You milage may vary if you are after some traditional sounds though - I am
definitely not.

------
rcarmo
This is so cool. I recently got myself a Reface DX to recapture the feel of
the original DX7 and have Dexed on my machines (including the iPad), so will
be having some fun over the next few evenings.

------
andoma
My dad bought a DX7 when I was a kid. This sure bring back some good memories!

------
rmelhem
wow really nice! will try it later. that topic made me join to do my first
comment on HN lol.

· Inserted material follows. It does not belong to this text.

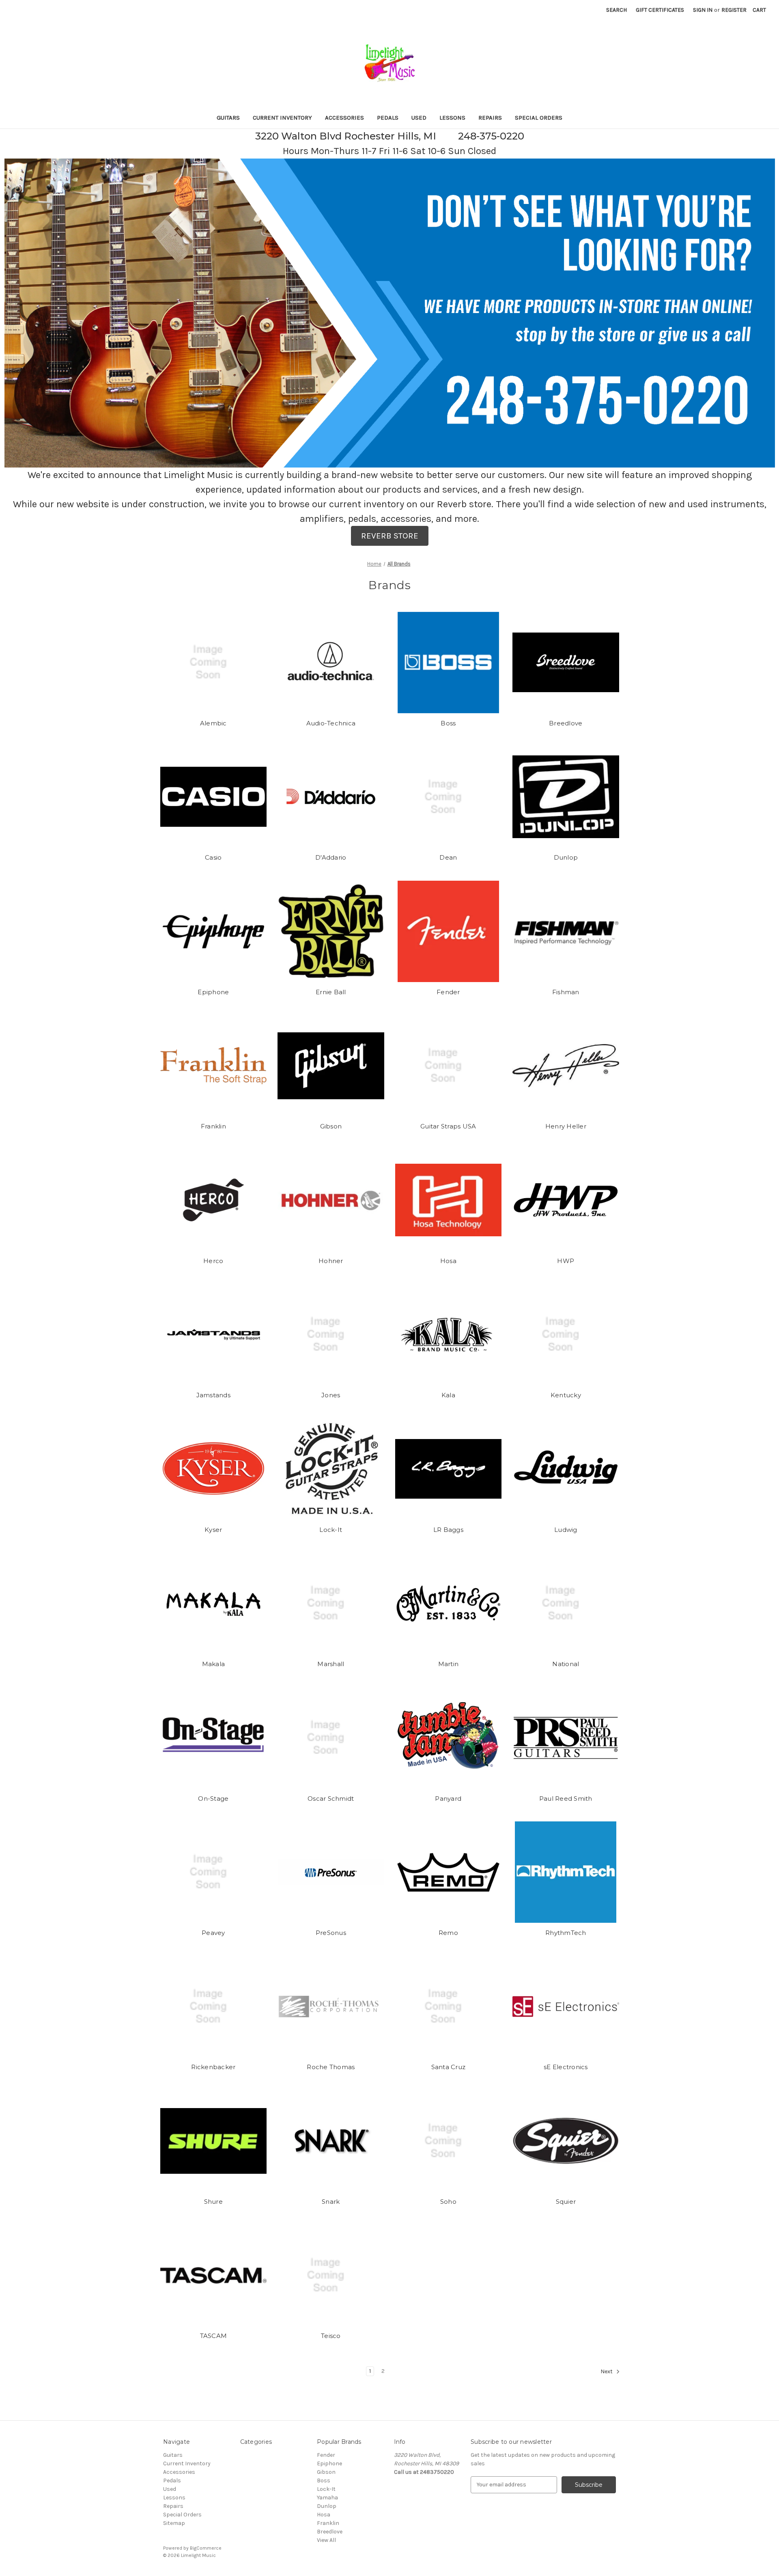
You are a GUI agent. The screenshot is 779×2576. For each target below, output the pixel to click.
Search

I wonder if there are many music producers around here?
would be nice to exchange some ideas :)

------
12bits
absolutely love when hn has audio related content. Thank you for sharing this,
I will use this with dexed next time I'm horsing around with sound design.

------
tmountain
Really really cool. Can’t wait to try this out.

------
Halian
404

------
ebg13
> _Do you want to allow downloads on “www.thisdx7cartdoesnotexist.com”?_

Nope.

------
munsters
I had no idea what a DX7 cartridge was, but out of curiosity I clicked the
"Click here to generate" link. It immediately downloaded a file.

I'm sure you have no malicious intent here, but my immediate reaction was that
it's a virus or something bad. I immediately deleted the file. The experience
felt like one of those scammy popups that initiates a download.

You should really put a label or something to indicate to the user that
clicking the link is going to download something.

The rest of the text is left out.